Modernisierung des Kapitalmarktrechts
Die Eckpunkte sehen außerdem die Einführung von SPACs auf dem deutschen Kapitalmarkt vor. Die aktuellen Erfahrungen aus anderen Ländern zeigen, dass dies sicherlich kein Wundermittel ist. Das wollen wir auch so nicht verstanden wissen. Als zusätzliches Instrument mit klar umrissenen und transparenten Regeln gerade auch im Hinblick auf Börsennotierungen sehen wir es aber als Beitrag zur Öffnung des deutschen Kapitalmarkts für zusätzliche Instrumente.

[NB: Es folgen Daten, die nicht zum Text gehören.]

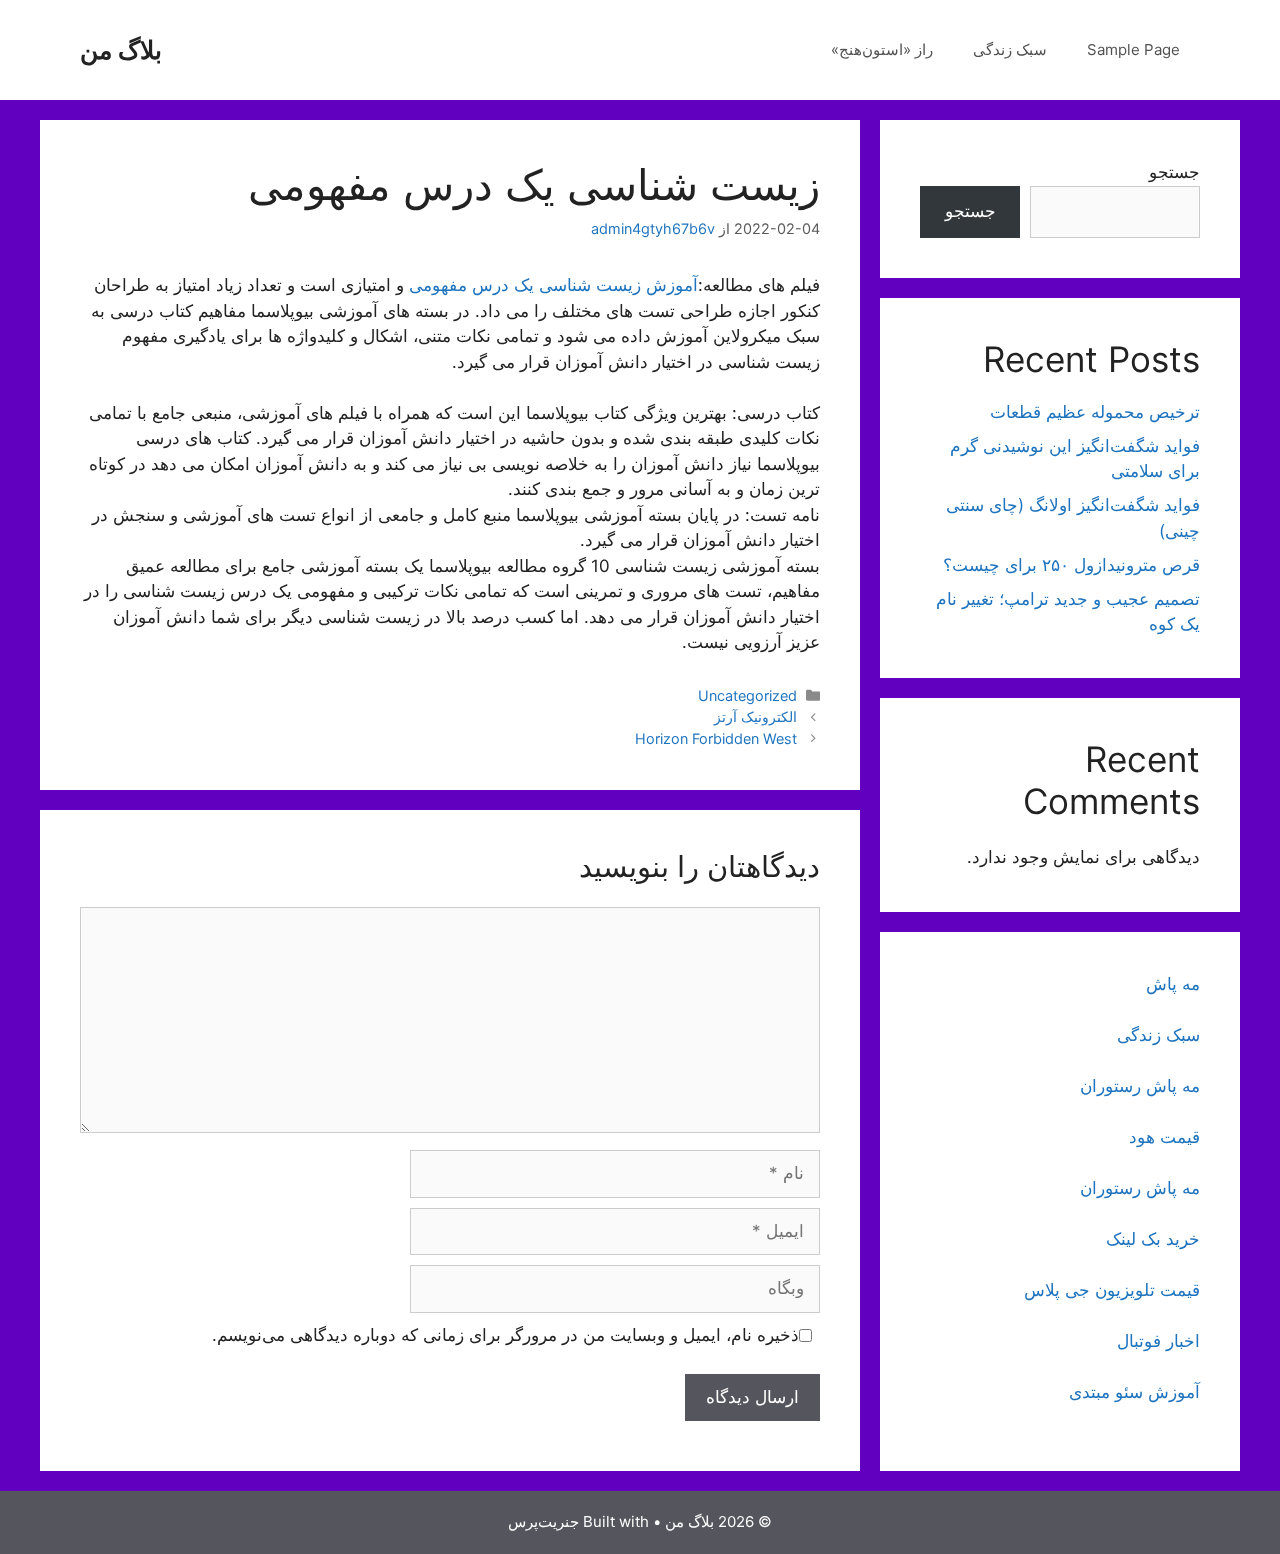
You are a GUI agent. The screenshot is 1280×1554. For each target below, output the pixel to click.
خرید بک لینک (1153, 1239)
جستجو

Die Marktteilnehmer sollen dann darüber entscheiden, ob und wann das ein passendes Instrument ist. Ich sehe es jedenfalls nicht als Aufgabe des Gesetzgebers an, Innovationen im Kapitalmarkt zu verhindern. Wir sollten eher mehr als weniger Möglichkeiten des Zugangs eröffnen – immer mit der Maßgabe klarer und verständlicher Information für die Marktteilnehmer und einem stringenten Anlegerschutz. Gleiches gilt für die Überlegungen zur Zulassung von Mehrstimmrechtsaktien. Aus guten Gründen in den 1990er Jahren abgeschafft, ergibt sich heute wieder ein praktischer Wunsch nach diesem Instrument. Wir wollen hier eine Gestaltung finden, die dem Wunsch aus der Praxis genügt, aber dabei die Anlegerinteressen im Blick behält und den Kapitalmarkt weiter attraktiv hält. Daher wird es hier, wie in anderen Staaten auch, Einschränkungen geben. Schließlich wollen wir in diesem Kontext Kapitalerhöhungen erleichtern, indem wir die Gestaltungsspielräume etwa im Bereich von Bezugsrechtsausschlüssen in Richtung europäischer Standards erweitern und die Rechtssicherheit bei deren Durchführung weiter erhöhen.
Leitlinie über alledem ist und bleibt eine Steigerung der Attraktivität des Kapitalmarkts gerade auch für die Anlegerinnen und Anleger. Denn Angebote ohne Nachfrage werden sich nicht lange auf dem Markt halten. Deswegen bleiben der nachhaltige Schutz der Anleger und Transparenz für uns zentrales Gebot.
Zukunftsmusik: Daten als eigenständiges zivilrechtliches Regelungsinstrument
Noch etwas Zukunftsmusik ist das im Koalitionsvertrag angelegte Vorhaben eines Datengesetzes, das für mich eines der interessantesten Projekte darstellt. Es geht darum, für Daten als solche ein eigenständiges zivilrechtliches Regelungsinstrument zu schaffen, welches der Bedeutung von Daten Rechnung trägt und eine klare Zuordnung des Eigentums und der Rechte an Daten ermöglicht. Auch solche Vorhaben sollen zur angestrebten Stärkung des Rechtsstandorts Deutschland beitragen.